Attack of the Killer Tree Trunks

Today logs were trying to murder me.

I was rearranging the vast piles of wood in my parents’ log shelter (yeah, middle class warning right here), a task which involves a Tetris-like level of organisation and patience if you don’t want to fear for your life under teetering columns of insect hotels.

Turns out that, while I think I’m a pretty good Tetris player, I haven’t exactly been able to transfer those skills to the real world and ended up on the wrong end of a couple of terrifying collapses. Luckily only one of them did any damage and just bruised my toe, but the job’s not yet finished and I know it’s only a matter of time before the dog comes across a broken, splintered hand sticking out of a potential IKEA catalogue.

To make myself feel better about my imminent death, I watched Adam Buxton (of the inimitable Adam & Joe)’s BUG, a show on Sky Atlantic in which the fuzzy funnyman presents innovative and extraordinary music videos along with the sometimes hilarious and regularly confounding comments left on their YouTube pages.

It worked, and here are a couple of reasons why:

Between these guys and Michel Gondry’s music video work, it looks like the French have the ‘insanely creative practical effects’  market fairly locked down, eh?

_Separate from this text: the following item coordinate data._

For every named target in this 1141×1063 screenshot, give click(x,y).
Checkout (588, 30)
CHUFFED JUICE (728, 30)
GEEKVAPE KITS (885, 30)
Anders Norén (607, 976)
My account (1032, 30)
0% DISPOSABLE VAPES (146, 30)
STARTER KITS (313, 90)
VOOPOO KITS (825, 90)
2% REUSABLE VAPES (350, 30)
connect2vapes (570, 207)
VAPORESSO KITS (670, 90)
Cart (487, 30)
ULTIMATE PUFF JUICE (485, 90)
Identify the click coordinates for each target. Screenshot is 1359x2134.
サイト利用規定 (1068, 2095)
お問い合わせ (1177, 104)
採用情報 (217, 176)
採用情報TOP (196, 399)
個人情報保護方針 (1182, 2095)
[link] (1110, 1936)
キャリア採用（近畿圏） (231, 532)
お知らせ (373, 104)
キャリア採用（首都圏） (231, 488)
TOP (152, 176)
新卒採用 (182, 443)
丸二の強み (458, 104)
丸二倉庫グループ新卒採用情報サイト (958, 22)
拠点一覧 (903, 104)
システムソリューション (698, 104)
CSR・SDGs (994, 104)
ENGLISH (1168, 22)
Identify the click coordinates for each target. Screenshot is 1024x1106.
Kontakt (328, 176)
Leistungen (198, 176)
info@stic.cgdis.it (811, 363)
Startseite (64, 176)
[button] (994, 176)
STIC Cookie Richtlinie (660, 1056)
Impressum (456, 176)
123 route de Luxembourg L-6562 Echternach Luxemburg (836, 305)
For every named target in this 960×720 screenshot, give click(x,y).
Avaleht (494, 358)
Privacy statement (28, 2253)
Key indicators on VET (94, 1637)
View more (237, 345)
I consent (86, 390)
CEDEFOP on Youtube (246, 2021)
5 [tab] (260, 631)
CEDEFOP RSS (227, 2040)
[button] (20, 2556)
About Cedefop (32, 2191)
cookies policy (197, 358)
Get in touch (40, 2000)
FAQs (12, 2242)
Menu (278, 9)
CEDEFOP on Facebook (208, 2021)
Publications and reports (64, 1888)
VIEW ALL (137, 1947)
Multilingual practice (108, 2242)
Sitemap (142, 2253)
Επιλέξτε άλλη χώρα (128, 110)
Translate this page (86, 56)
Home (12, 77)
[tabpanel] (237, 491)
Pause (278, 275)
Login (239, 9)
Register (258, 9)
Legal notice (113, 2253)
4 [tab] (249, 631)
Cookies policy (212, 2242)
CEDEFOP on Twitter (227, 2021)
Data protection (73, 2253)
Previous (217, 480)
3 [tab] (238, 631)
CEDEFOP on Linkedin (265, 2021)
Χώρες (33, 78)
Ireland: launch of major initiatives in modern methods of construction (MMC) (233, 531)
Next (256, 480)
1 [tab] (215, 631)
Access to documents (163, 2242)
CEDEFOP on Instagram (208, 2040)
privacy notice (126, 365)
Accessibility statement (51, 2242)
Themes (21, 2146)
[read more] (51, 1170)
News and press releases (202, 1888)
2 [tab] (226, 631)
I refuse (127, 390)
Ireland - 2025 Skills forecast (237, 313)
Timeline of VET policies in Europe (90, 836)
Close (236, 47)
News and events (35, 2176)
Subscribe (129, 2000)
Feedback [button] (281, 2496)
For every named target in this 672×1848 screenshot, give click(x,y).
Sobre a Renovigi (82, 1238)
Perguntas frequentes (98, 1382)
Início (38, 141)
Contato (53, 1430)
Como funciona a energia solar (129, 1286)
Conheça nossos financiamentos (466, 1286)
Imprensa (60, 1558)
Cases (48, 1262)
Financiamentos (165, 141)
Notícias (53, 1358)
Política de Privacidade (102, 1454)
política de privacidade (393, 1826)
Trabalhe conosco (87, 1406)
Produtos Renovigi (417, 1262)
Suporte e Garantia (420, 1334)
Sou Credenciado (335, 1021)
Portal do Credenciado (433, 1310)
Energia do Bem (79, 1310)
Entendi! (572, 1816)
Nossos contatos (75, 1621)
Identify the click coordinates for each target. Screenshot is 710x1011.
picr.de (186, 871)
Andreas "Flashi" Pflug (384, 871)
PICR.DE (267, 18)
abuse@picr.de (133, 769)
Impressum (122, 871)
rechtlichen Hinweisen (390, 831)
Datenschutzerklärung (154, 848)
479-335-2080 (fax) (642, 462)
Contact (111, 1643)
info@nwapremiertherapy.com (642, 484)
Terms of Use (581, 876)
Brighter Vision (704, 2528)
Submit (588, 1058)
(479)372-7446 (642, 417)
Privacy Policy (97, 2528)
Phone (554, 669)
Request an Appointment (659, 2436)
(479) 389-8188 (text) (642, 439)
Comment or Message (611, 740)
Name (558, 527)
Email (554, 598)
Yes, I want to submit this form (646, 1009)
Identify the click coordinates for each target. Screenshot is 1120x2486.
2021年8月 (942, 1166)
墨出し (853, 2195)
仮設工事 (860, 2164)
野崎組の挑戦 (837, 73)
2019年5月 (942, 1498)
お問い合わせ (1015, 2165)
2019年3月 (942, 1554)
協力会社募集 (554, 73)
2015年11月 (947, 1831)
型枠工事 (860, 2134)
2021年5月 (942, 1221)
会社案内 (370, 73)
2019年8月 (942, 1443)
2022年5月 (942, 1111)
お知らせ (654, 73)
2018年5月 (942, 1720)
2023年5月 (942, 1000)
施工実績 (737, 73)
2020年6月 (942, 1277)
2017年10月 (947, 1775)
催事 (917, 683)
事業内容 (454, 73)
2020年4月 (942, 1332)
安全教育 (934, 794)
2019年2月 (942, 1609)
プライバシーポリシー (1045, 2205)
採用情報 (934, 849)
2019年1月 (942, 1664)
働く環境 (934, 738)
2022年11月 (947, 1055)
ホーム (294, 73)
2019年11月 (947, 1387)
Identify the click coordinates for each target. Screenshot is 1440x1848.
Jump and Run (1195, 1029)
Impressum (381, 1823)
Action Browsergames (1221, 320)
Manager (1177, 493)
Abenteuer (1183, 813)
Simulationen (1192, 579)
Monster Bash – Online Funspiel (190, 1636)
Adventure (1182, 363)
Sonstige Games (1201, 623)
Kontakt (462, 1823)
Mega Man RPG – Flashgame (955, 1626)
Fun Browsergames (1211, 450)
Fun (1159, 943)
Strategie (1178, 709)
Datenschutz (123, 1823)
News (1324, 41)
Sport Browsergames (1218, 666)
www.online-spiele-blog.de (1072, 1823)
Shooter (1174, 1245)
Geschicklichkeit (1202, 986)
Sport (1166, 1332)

On this episode they also showed part of a video that combines historical commentary AND video games into one fantastic spectacle that’s well worth sitting through its 7-minute runtime:

That video has a pretty significant connection to (and just a little bit of  influence on) the award-winning* short film I made in my final year at uni, Pieces Falling Into Place. Now’s as good a time to check it out if you haven’t seen it before, and if you already have then why the heck not give it another whirl anyway?

Some of you who’ve witnessed my shameless self-promotion before now might be a little sick of me still flogging this horse, but I figure I should mention my past work on here at least once, y’know? Plus it’s my blog so I’ll do as I damn please.


Last but far from least is one of Count Buckules’s own songs, just because I love it so:

If you don’t smile at any point during it, then I’m really not sure we can be friends.

*Okay, so I may have gotten it at my uni’s end of course ceremony, but STILL. It’s made of glass and I get to keep it and everything.